You know what I really want right now? A pair of Adidas Supercourts. But I’m thinking, am I the kind of guy who wears Supercourts. Could I really pull it off? If I were to go on the tube in my man-from-Del-Monte linen trousers, paired with shiny white Supercourts, would I look like some Steve Jobs entrepreneur or some guy who’s just culturally confused?
I imagine brands find themselves in this pickle all the time. Trying to embrace culture but looking out of place.
Brands like Adidas have a history of doing it well, so well, they’ve become indistinguishable from the culture they represent. Are they a culture brand that sells trainers? Or a trainer brand that sells culture? This blurring of lines is category one, straight-up culture consent. And it’s the dream. If you’re not wearing a certain brand, you’re not part of the in-crowd, because that brand defines the in-crowd.
This in-crowd doesn’t even see adverts anymore. We’re in the middle of our annual summer school here and one of the kids tells us advertising has zero effect on him — when he’s asked what trainers he has, he laughs and says: ‘That’s not advertising, that’s my trainers.’
Don’t take culture consent for granted. It’s a balancing act. And sometimes, brands fail miserably. You know the scene — middle-aged marketeer tries to talk to a younger, hipper audience — starts using words like yolo, totes, woke. It’s cringe. Rather than a brand nestling into a culture, it sticks out — like an embarrassing mum or dad dropping their kids at summer school waving, “See you later, yolo.” (FYI, all our summer school parents are woke enough to steer clear of such tragedy.)
So how do brands speak to a culture they’re dying to tap into? That’s the wrong question — totally.

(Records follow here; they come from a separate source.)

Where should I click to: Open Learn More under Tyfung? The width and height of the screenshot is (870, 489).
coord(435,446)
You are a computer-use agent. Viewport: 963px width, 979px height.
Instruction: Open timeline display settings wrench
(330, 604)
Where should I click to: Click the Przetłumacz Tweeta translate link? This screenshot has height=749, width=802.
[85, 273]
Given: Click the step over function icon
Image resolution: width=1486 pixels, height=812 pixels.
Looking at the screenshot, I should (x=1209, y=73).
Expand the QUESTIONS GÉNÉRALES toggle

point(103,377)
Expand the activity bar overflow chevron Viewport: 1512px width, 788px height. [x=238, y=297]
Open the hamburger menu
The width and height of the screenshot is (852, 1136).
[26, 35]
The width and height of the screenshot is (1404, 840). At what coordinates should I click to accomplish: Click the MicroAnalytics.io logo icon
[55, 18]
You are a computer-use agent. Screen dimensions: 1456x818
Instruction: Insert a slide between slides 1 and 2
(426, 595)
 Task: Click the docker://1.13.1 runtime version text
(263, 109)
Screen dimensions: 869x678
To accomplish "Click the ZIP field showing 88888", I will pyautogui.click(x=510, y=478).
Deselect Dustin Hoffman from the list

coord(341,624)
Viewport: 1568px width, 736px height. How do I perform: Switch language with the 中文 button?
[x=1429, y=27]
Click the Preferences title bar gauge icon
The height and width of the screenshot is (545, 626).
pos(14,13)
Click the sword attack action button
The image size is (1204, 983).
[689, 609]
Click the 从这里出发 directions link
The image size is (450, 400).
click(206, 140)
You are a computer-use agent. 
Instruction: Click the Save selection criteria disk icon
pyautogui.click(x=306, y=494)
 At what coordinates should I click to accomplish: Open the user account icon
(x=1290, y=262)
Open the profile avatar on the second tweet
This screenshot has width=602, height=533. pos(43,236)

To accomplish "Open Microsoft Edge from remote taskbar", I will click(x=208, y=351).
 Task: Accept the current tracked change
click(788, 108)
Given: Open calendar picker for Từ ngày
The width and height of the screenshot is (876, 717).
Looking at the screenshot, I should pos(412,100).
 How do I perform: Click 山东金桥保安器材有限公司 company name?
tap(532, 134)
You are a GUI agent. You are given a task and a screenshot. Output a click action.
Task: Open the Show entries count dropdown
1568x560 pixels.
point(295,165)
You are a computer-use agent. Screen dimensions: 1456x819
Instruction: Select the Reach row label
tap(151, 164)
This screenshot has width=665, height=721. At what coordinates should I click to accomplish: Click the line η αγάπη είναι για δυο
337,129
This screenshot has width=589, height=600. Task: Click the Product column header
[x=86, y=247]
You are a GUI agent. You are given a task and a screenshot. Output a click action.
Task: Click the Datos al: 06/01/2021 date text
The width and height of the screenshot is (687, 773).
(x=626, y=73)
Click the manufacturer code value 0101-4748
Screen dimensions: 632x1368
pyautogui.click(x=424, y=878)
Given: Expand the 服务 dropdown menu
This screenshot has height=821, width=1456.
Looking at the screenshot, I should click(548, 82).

Forget the words, the touchpoints, the celebrity endorsements — first thing’s first — a solid brand idea. Don’t get tied up in how you present your product to your ideal audience. Let’s look at what your brand actually offers them and draw attention to your product with an idea, not a tone of voice.
That Supercourt strap-line, ‘made with care, worn without’ is all about not giving a ‘BLEEP’. Scuff them up. Get paint on them. And what? Here’s a trainer that doesn’t care. It’s apathetic — super casual — not what you’d expect from what is essentially a Wimbledon classic.
The Adidas advert isn’t cool — it’s clever — and I can respect that. Good, solid brand thinking that connects with the way a target market thinks rather than the way it speaks.
I think I’ve managed to talk myself into those Supercourts after all. So what if I can’t pull them off, I don’t care about that, I’m living the brand. I’m going to wear those trainers, precisely because I don’t care about my trainers — and because they’re Adidas — and Adidas are cool.